CADA UM COLHE O QUE PLANTA, QUEM PLANTAU PEDRAS; PEDRAS COLHERÁ.
O senador Sergio Moro (União Brasil-PR) procurou o governador do Paraná, Ratinho Júnior (PSD), em busca de apoio para a candidatura dele ao comando do estado neste ano. O encontro ocorreu em dezembro, depois de um evento no Palácio Iguaçu, sede do governo paranaense.
A reportagem apurou que o senador pediu para conversar com o governador e, por terem uma relação institucional, Ratinho o recebeu. Na conversa, Moro pediu apoio para a candidatura. Apesar de ter aprovação de mais de 60%, o governador está no segundo mandato e não pode concorrer de novo. Os nomes do entorno dele não lideram as pesquisas, como o ex-juiz da Lava Jato.
Apesar desse cenário, Ratinho respondeu que “não existe clima” para o PSD paranaense apoiar a candidatura e deu ao menos dois motivos.
O governador paranaense explicou que tem um grupo político.

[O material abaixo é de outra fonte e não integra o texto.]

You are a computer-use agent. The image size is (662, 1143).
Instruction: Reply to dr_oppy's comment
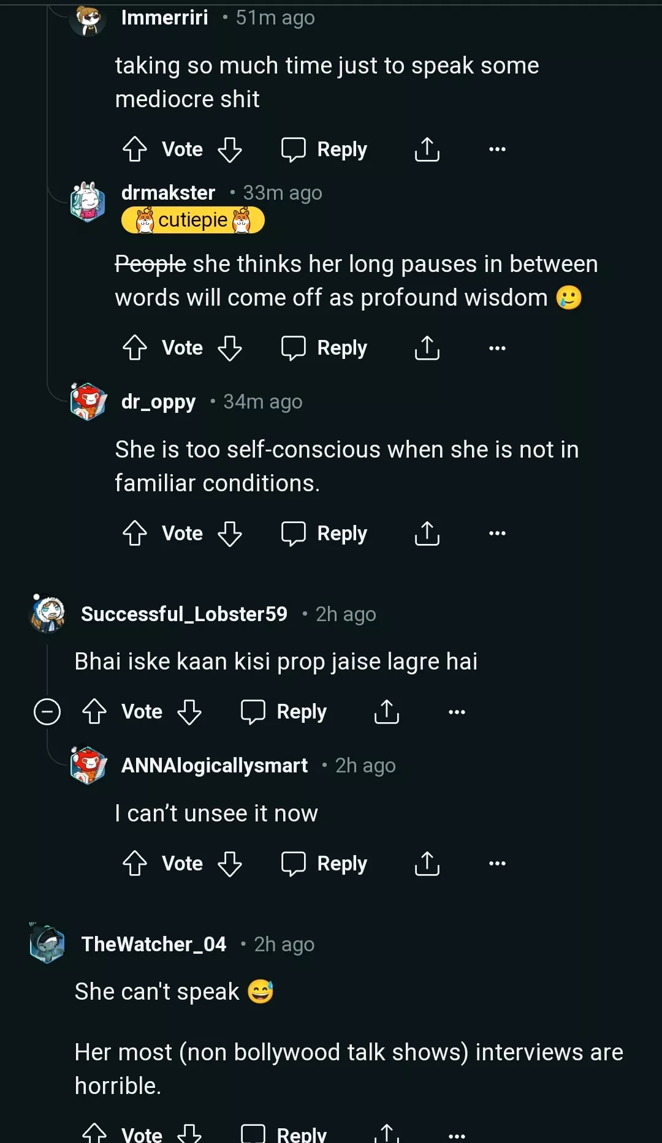324,534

Argumentou que Moro fez oposição ao PSD em Curitiba e em outras cidades importantes nas eleições municipais de 2024 por escolha e que agora não havia como o grupo político apoiar a tentativa dele de chegar ao Palácio Iguaçu.
Ratinho Jr. apontou para Moro ainda uma mágoa específica. Em 2024, o União Brasil queria apoiar a candidatura de Eduardo Pimentel (PSD) para a Prefeitura de Curitiba (PR), mas foi o senador quem vetou a possibilidade. Pimentel era o candidato do governador. Moro decidiu lançar Ney Leprevost ao comando da capital do Paraná e a esposa do senador, Rosangela Moro, como vice. A chapa ficou em quarto lugar na disputa.
Depois, no segundo turno entre Pimentel e Cristina Graeml (PMB), em Curitiba, Moro anunciou publicamente o apoio a Graeml, opositora do grupo de Ratinho Jr. Com esses episódios, o governador reforçou a inviabilidade de qualquer aliança entre ambos.